DOCUMENT SEGMENT:
======

The crisis has been variously blamed on low oil prices in early 2015; on an "economic war" on Venezuelan socialism waged by international sanctions, and the country's business elite; and on  "years of economic mismanagement, and corruption", including a lack of maintenance and investment in oil production.

2013 
On 14 April 2013 elections were held between Nicolás Maduro and Henrique Capriles Radonski, opposition leader and co founder of the political party, Primero Justicia. The Venezuelan election agency announced that Maduro won with 50.8 percent of the vote, the smallest presidential win margin since the 1968 election. Opposition forces said that Henrique Capriles Radonski actually won by close to 300,000 votes and proposed evidence of voter fraud. Capriles demanded a recount that in June reaffirmed Maduro as the victor. These results sparked subsequent demonstrations and protests by those who said the recount process was also illegitimate. Maduro and his government responded with suppression of the opposition that resulted in hundreds of arrests, that Maduro claimed to be in defense of a coup he was facing.

======

SUPPLIED MATERIAL:
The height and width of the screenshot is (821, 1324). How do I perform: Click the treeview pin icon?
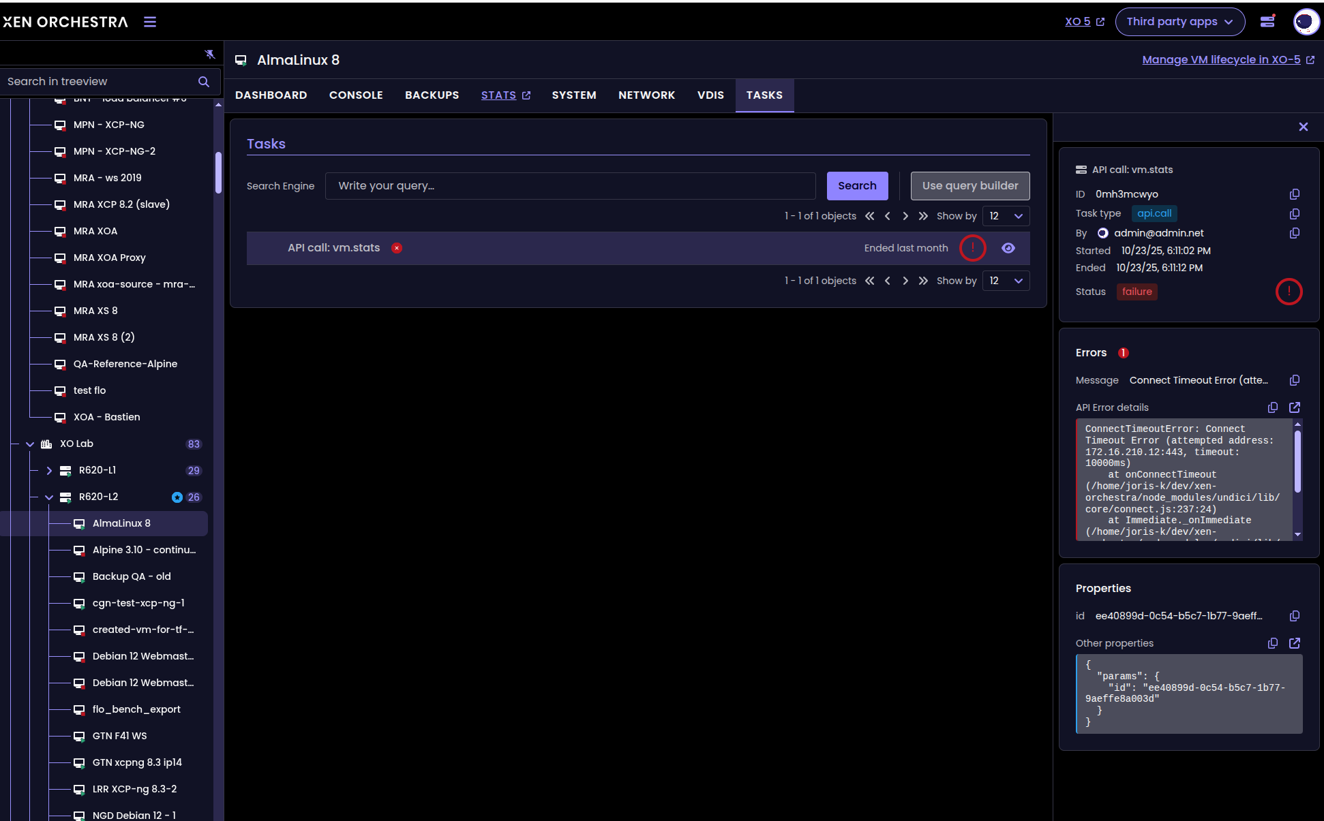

======

EXERCISE TASKS:
[1] Update the passage on the Venezuelan crisis: begin at the words "The crisis has" and stop after "in oil production.", giving that part again with "low oil prices" replaced by "falling oil prices".
[2] According to the passage on the Venezuelan crisis, what share of the vote did the election agency announce that Maduro won in April 2013?
[3] Resume the passage on the Venezuelan crisis, writing on from its final sentence.

THE RESULTS:
[1]
The crisis has been variously blamed on falling oil prices in early 2015; on an "economic war" on Venezuelan socialism waged by international sanctions, and the country's business elite; and on  "years of economic mismanagement, and corruption", including a lack of maintenance and investment in oil production.

[2] 50.8 percent

[3]
Maduro attempted to continue the Chavismo policies. Like Chávez, Nicolás Maduro has ruled by decree multiple times since he was elected in April 2013. President Maduro has ruled Venezuela by decree for the majority of the period from 19 November 2013 through 2017. Maduro has not achieved the same level of popularity that Chávez had during his presidency, demonstrated by the narrow early presidential election win. Many attribute Maduro's failure to continue the same populism model successfully to his lack of charisma that Chávez capitalized on. Chávez's opposition reported to still have large love and respect for Chávez during his presidency, Eric Olsen, deputy director of the Latin American Program at the Wilson Center reports. Olsen notes that this was not the same case with Maduro, who clearly lacks the same amount of captivating characteristics.

2015 
2015 was a strong year for the MUD opposition, taking two-thirds of the congressional sets, a super majority. This was the first time in 16 years that PSUV did not have the majority in congress and this was not due to low voter turnout, as it was at 74.3%.  Henrique Capriles a former MUD presidential candidate and the opposition coalition leader, Jesus Torrealba marked this as a change in the nation's history encouraging celebration with Torrealba stating, "Venezuela wanted a change and that change came. A new majority expressed itself and sent a clear and resounding message." Maduro stated in his televised response, "We have come with our morality and our ethics to recognize these adverse results, to accept them and to tell our Venezuela, The Constitution and democracy have triumphed", and later said "In Venezuela the opposition has not won ... For now, a counterrevolution that is at our doorstep has won".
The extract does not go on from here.